WHAT YOU NEED TO DO: In the entries below, find each line where the word "photo" appears and give only the total count of such lines.
━━ INPUT FOR THIS TASK ━━
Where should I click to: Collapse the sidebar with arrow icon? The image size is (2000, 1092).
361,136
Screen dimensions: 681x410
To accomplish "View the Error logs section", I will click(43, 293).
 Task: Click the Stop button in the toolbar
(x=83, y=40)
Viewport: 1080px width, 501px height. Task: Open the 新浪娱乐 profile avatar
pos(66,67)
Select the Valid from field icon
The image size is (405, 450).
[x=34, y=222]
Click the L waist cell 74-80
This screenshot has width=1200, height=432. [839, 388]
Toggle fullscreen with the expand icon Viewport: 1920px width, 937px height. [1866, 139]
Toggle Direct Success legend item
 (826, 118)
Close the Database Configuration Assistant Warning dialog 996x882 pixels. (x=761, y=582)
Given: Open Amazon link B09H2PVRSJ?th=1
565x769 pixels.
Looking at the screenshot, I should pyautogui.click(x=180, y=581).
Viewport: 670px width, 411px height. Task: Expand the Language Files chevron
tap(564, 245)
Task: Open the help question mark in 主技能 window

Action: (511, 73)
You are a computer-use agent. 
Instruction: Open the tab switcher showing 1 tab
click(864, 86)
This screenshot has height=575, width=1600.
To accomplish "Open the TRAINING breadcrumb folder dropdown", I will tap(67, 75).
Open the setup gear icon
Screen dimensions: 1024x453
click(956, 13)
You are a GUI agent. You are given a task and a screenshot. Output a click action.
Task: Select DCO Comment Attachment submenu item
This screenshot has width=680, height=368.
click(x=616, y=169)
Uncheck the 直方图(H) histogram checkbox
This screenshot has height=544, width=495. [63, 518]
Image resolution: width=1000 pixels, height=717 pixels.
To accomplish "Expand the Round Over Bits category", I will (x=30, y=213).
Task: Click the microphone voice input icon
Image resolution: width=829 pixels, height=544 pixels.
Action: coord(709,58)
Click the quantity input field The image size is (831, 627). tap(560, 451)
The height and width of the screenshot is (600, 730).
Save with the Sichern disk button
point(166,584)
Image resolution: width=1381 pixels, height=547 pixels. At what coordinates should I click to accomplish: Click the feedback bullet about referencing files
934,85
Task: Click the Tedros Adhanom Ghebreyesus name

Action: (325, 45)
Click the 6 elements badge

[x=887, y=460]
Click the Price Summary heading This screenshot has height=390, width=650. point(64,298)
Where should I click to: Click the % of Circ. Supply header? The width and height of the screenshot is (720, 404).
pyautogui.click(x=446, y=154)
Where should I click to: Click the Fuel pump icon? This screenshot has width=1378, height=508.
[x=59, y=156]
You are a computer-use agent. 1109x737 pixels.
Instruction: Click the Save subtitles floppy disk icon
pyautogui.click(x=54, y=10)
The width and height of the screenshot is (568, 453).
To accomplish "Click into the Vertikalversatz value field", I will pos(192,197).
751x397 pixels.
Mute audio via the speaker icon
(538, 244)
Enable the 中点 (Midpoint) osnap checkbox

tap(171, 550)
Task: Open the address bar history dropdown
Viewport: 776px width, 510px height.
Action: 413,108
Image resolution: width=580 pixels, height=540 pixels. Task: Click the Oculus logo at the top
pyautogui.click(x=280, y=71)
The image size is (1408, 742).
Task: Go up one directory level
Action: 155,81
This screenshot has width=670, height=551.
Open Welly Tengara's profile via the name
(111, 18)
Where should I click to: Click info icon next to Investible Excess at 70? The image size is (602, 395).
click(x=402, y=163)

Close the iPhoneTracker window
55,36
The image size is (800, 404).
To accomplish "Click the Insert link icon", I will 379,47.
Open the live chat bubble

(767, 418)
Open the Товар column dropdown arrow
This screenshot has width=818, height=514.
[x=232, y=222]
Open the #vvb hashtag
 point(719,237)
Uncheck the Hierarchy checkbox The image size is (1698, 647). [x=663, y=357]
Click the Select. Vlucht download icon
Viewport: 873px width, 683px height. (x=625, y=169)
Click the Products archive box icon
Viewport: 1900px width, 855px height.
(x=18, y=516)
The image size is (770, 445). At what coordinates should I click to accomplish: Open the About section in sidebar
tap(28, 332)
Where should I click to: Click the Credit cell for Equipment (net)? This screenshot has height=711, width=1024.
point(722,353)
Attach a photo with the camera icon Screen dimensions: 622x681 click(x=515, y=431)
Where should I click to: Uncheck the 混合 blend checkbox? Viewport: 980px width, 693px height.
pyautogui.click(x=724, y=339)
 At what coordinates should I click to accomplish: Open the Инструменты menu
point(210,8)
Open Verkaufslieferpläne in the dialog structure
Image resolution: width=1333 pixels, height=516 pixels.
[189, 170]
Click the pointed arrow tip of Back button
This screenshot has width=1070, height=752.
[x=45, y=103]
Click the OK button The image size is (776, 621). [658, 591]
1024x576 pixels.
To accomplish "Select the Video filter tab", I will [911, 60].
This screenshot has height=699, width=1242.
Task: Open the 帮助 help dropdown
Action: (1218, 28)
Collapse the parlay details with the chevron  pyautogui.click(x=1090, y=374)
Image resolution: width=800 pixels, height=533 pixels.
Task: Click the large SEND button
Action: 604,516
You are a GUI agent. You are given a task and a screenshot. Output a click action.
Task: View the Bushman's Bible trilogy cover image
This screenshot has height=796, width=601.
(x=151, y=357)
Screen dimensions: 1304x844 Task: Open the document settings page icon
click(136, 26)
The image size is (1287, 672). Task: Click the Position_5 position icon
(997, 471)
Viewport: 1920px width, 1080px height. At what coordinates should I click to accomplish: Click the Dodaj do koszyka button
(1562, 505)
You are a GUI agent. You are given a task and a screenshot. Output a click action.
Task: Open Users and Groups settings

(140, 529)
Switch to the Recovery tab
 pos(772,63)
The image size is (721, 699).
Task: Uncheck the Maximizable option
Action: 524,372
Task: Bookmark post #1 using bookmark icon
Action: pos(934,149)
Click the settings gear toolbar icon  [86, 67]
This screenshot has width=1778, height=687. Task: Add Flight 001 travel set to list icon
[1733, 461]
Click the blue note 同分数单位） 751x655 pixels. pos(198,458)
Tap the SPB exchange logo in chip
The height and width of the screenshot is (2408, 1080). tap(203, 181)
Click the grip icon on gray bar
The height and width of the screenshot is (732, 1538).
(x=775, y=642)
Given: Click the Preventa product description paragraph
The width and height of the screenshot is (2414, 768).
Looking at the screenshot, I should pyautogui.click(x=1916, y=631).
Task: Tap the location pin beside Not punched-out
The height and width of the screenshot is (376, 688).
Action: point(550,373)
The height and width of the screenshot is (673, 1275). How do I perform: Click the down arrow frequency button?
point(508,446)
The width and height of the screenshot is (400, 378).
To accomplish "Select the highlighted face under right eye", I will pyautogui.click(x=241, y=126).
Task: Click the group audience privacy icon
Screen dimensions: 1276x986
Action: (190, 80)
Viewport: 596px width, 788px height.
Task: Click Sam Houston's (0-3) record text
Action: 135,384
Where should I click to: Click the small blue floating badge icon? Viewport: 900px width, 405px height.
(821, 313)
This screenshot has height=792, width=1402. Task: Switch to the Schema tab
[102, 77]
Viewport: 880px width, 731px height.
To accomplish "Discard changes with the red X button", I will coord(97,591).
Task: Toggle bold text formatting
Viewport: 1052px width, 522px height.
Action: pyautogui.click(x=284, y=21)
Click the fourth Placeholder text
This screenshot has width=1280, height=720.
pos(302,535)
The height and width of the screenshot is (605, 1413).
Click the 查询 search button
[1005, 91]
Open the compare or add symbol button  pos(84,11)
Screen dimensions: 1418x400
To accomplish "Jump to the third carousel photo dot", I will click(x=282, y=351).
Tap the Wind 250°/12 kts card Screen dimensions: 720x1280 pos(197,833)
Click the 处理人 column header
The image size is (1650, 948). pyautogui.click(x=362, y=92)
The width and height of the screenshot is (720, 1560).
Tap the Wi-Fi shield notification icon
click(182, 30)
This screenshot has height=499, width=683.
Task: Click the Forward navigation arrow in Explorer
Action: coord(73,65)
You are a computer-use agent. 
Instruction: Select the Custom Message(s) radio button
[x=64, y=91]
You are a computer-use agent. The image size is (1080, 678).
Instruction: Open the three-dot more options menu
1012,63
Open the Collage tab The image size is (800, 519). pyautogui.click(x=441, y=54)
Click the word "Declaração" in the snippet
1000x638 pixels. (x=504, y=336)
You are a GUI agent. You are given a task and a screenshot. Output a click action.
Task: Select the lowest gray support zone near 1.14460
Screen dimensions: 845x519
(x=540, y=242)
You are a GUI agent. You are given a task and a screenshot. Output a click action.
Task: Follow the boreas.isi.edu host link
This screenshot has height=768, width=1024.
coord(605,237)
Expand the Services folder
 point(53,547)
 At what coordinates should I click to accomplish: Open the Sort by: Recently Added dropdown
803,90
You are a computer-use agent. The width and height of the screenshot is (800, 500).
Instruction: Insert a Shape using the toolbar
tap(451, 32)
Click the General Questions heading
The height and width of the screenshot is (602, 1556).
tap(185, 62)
━━━
ANSWER TO THIS TASK: 2